From eb3d91f1f442b51fedd001313576f3bd17280c6f Mon Sep 17 00:00:00 2001
From: Jean-Damien HATZENBUHLER <jean-damien.hatzenbuhler@contentsquare.com>
Date: Wed, 28 May 2025 09:51:56 +0200
Subject: [PATCH] feat: support tls_ca and tls_certificate_key for mongodb
 connections

---
 CHANGELOG.md                                  |  1 +
 ...urce_database_secret_backend_connection.go | 66 ++++++++++++++++---
 ...database_secret_backend_connection_test.go | 55 ++++++++++++++++
 3 files changed, 114 insertions(+), 8 deletions(-)

diff --git a/CHANGELOG.md b/CHANGELOG.md
index eeb3d05e8..434b49d4c 100644
--- a/CHANGELOG.md
+++ b/CHANGELOG.md
@@ -53,6 +53,7 @@ FEATURES:
 
 * Add support for `group_by` and `secondary_rate` on resource `vault_quota_rate_limit`. Requires Vault Enterprise 1.20.0+ ([#2476](https://github.com/hashicorp/terraform-provider-vault/pull/2476))
 * Add support for Transit CMAC endpoint ([#2488](https://github.com/hashicorp/terraform-provider-vault/pull/2488))
+* Add support `tls_ca` and `tls_certificate_key` for mongodb connections [#2482](https://github.com/hashicorp/terraform-provider-vault/pull/2482)
 
 * Add new resource `vault_scep_auth_backend_role` to manage roles in a SCEP auth backend. [#2479](https://github.com/hashicorp/terraform-provider-vault/pull/2479).
 * Add new datasource and resource `vault_pki_secret_backend_config_scep` for PKI SCEP configuration. [#2487](https://github.com/hashicorp/terraform-provider-vault/pull/2487).

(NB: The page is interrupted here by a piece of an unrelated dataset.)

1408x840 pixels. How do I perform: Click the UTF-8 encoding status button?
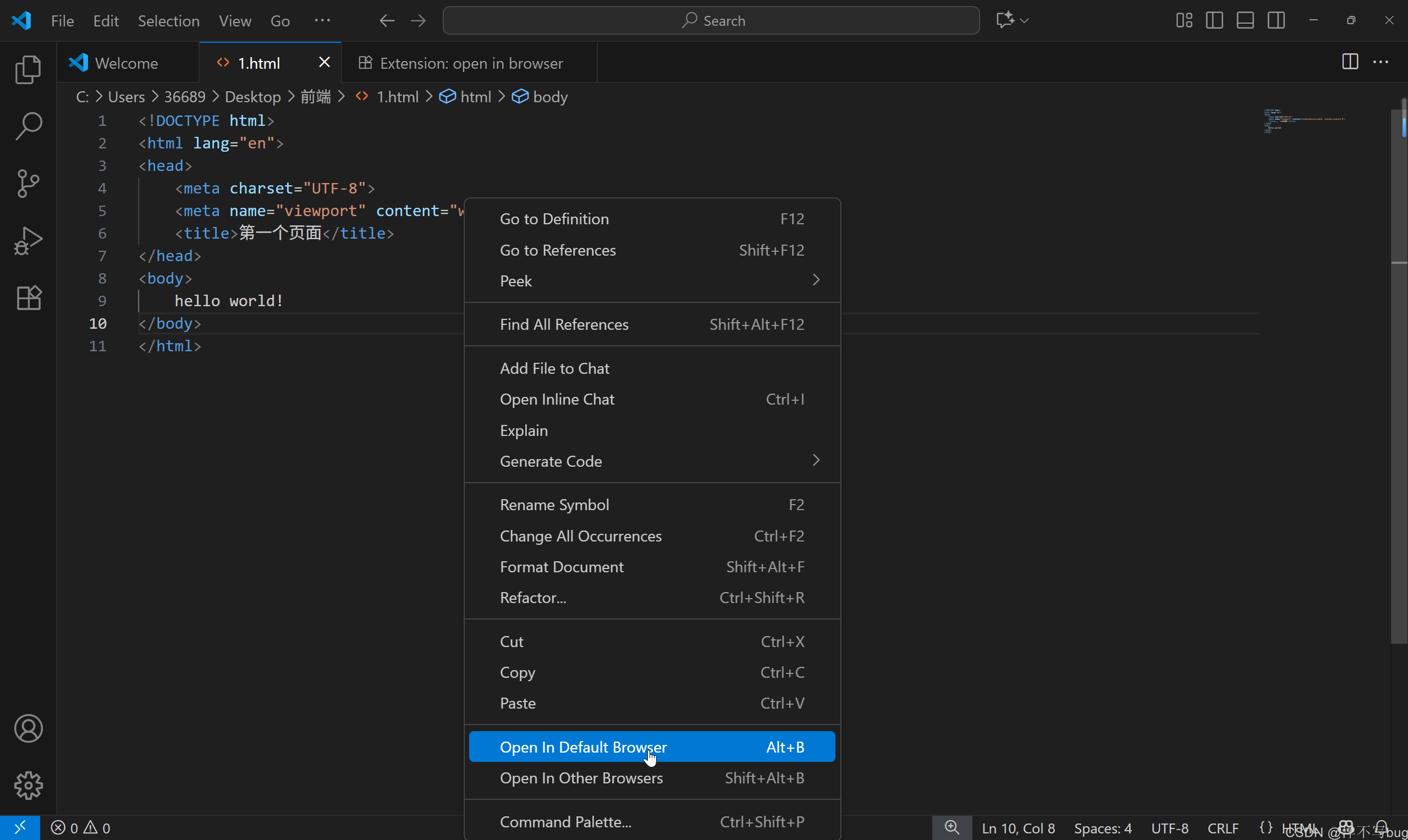(1170, 828)
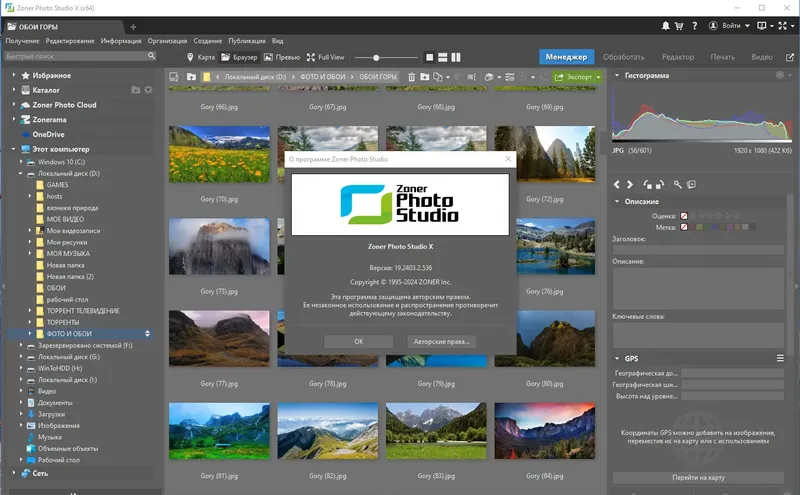Open GPS panel hamburger menu
The width and height of the screenshot is (800, 495).
(780, 358)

diff --git a/vault/resource_database_secret_backend_connection.go b/vault/resource_database_secret_backend_connection.go
index 9003b294c..9faa5d980 100644
--- a/vault/resource_database_secret_backend_connection.go
+++ b/vault/resource_database_secret_backend_connection.go
@@ -486,12 +486,10 @@ func getDatabaseSchema(typ schema.ValueType) schemaMap {
 			ConflictsWith: util.CalculateConflictsWith(dbEngineInfluxDB.Name(), dbEngineTypes),
 		},
 		dbEngineMongoDB.name: {
-			Type:        typ,
-			Optional:    true,
-			Description: "Connection parameters for the mongodb-database-plugin plugin.",
-			Elem: connectionStringResource(&connectionStringConfig{
-				includeUserPass: true,
-			}),
+			Type:          typ,
+			Optional:      true,
+			Description:   "Connection parameters for the mongodb-database-plugin plugin.",
+			Elem:          mongodbConnectionStringResource(),
 			MaxItems:      1,
 			ConflictsWith: util.CalculateConflictsWith(dbEngineMongoDB.Name(), dbEngineTypes),
 		},
@@ -942,6 +940,23 @@ func snowflakeConnectionStringResource() *schema.Resource {
 
 	r.Schema[consts.FieldPassword].Deprecated = "Snowflake is ending support for single-factor password authentication " +
 		"by November 2025. Refer to the documentation for more information on migrating to key-pair authentication."
+	return r
+}
+
+func mongodbConnectionStringResource() *schema.Resource {
+	r := connectionStringResource(&connectionStringConfig{
+		includeUserPass: true,
+	})
+	r.Schema["tls_certificate_key"] = &schema.Schema{
+		Type:        schema.TypeString,
+		Optional:    true,
+		Description: "x509 certificate for connecting to the database. This must be a PEM encoded version of the private key and the certificate combined.",
+	}
+	r.Schema["tls_ca"] = &schema.Schema{
+		Type:        schema.TypeString,
+		Optional:    true,
+		Description: "x509 CA file for validating the certificate presented by the MongoDB server. Must be PEM encoded.",
+	}
 
 	return r
 }
@@ -1017,7 +1032,7 @@ func getDatabaseAPIDataForEngine(engine *dbEngine, idx int, d *schema.ResourceDa
 	case dbEngineHana:
 		setDatabaseConnectionDataWithDisableEscaping(d, prefix, data)
 	case dbEngineMongoDB:
-		setDatabaseConnectionDataWithUserPass(d, prefix, data)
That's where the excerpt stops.